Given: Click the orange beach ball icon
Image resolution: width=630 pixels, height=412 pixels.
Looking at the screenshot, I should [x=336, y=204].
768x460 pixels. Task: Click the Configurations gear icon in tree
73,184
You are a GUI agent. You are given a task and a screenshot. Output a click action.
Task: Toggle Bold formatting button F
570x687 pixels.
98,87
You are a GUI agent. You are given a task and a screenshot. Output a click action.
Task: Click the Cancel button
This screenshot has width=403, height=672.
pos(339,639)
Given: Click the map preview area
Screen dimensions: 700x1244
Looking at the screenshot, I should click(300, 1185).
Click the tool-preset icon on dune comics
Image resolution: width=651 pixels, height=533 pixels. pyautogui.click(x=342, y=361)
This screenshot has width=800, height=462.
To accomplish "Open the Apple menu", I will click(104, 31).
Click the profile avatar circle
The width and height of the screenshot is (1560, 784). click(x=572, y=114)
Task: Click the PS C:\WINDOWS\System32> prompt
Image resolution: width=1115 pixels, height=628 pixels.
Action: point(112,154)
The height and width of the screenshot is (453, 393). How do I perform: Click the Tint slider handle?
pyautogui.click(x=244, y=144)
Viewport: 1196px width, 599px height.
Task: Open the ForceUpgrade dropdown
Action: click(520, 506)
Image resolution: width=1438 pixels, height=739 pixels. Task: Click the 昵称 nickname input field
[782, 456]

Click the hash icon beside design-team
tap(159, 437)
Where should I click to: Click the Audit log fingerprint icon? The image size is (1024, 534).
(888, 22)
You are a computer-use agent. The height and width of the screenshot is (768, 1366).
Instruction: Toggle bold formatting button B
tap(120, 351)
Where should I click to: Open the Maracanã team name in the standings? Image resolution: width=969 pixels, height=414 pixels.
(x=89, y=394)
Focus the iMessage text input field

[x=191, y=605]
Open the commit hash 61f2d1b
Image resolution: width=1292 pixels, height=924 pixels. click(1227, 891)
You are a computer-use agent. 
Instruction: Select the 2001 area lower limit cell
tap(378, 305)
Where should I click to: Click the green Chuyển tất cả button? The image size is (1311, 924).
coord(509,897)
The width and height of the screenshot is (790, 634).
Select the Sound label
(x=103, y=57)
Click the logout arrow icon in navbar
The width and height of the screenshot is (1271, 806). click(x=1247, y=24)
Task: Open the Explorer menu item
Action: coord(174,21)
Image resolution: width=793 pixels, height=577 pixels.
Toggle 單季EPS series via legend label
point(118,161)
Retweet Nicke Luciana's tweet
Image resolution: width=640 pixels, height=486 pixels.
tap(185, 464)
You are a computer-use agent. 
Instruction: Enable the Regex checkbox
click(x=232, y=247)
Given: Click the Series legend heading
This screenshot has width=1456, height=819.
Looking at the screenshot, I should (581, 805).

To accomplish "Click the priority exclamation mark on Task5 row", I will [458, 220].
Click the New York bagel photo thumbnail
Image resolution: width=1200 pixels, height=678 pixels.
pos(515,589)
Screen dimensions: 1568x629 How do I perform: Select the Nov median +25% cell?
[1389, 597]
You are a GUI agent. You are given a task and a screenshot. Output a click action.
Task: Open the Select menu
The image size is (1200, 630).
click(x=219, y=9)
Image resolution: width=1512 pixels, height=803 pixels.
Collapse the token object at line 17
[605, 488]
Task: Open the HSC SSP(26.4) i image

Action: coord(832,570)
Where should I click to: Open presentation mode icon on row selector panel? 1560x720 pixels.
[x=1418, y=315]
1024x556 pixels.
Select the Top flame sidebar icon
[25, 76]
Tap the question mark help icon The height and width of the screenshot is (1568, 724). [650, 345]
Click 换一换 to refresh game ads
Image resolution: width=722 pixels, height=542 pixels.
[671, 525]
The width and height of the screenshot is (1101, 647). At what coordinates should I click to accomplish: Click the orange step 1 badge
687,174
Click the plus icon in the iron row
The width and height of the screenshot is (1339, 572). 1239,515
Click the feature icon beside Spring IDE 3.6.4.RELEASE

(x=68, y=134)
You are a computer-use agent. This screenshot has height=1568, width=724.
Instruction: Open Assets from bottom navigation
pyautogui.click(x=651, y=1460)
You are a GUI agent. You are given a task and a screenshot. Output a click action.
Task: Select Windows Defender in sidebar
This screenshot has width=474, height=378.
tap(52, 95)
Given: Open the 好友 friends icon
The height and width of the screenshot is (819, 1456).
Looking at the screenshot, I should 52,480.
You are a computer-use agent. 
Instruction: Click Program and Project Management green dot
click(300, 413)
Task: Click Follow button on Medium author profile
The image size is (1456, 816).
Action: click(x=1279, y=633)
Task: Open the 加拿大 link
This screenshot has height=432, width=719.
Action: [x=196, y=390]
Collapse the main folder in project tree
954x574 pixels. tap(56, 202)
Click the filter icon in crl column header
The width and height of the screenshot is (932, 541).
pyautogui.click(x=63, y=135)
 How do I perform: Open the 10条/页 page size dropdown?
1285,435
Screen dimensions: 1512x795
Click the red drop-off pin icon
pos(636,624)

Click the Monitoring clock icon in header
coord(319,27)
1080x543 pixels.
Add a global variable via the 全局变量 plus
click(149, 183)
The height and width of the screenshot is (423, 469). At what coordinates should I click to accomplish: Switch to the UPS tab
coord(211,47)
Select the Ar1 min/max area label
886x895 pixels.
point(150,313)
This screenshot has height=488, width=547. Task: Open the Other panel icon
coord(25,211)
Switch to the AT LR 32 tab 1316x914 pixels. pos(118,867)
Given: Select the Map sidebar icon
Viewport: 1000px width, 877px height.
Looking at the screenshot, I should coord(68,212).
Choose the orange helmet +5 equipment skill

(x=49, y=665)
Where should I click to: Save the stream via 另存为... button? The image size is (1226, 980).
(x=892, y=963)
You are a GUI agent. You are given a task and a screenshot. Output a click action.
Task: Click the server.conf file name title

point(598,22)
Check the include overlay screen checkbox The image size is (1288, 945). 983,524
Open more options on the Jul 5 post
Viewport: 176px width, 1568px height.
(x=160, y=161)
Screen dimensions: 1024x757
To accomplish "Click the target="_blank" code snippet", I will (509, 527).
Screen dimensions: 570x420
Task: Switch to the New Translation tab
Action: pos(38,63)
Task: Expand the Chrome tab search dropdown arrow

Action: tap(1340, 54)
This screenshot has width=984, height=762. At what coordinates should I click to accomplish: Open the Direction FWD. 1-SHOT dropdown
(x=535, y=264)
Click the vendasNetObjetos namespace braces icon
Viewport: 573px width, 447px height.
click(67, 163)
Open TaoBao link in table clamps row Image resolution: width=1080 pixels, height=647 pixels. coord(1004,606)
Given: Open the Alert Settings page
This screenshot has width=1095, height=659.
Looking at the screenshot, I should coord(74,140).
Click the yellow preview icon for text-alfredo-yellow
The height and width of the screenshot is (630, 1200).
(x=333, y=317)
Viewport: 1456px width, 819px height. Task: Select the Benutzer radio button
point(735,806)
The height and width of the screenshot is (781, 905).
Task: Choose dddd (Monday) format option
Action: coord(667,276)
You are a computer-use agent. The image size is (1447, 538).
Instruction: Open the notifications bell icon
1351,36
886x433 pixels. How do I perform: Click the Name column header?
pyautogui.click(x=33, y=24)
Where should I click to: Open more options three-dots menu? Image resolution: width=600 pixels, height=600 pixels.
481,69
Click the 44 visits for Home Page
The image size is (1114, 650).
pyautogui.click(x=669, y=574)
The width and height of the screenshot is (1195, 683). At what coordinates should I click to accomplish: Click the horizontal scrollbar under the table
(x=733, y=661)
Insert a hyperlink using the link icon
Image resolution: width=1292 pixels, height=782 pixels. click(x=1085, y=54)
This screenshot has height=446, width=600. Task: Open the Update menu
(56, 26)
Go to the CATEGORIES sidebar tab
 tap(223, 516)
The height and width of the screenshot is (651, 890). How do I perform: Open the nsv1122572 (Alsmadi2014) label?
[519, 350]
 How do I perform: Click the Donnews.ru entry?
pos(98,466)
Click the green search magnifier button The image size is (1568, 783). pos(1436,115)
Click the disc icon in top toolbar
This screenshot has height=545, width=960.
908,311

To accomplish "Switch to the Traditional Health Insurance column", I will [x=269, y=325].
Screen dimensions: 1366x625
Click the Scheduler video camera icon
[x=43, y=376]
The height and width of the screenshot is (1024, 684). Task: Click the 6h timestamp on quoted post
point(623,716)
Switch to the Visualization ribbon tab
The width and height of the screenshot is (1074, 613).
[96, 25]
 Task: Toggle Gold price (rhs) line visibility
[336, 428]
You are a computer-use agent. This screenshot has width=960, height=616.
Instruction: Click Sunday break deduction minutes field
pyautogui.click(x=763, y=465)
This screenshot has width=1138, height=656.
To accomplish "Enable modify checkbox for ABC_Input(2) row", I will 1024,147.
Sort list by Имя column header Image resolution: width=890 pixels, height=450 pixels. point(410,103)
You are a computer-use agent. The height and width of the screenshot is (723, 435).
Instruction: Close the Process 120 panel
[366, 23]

═══

Aim of the exercise - Return each line of the material in which the string "computer" can be found.

Result -
You are a computer-use agent. The height and width of the screenshot is (768, 1366).
You are a computer-use agent. 
You are a computer-use agent. 
You are a computer-use agent. This screenshot has height=1568, width=724.
You are a computer-use agent. 
You are a computer-use agent. The image size is (1447, 538).
You are a computer-use agent. This screenshot has width=960, height=616.
You are a computer-use agent. The height and width of the screenshot is (723, 435).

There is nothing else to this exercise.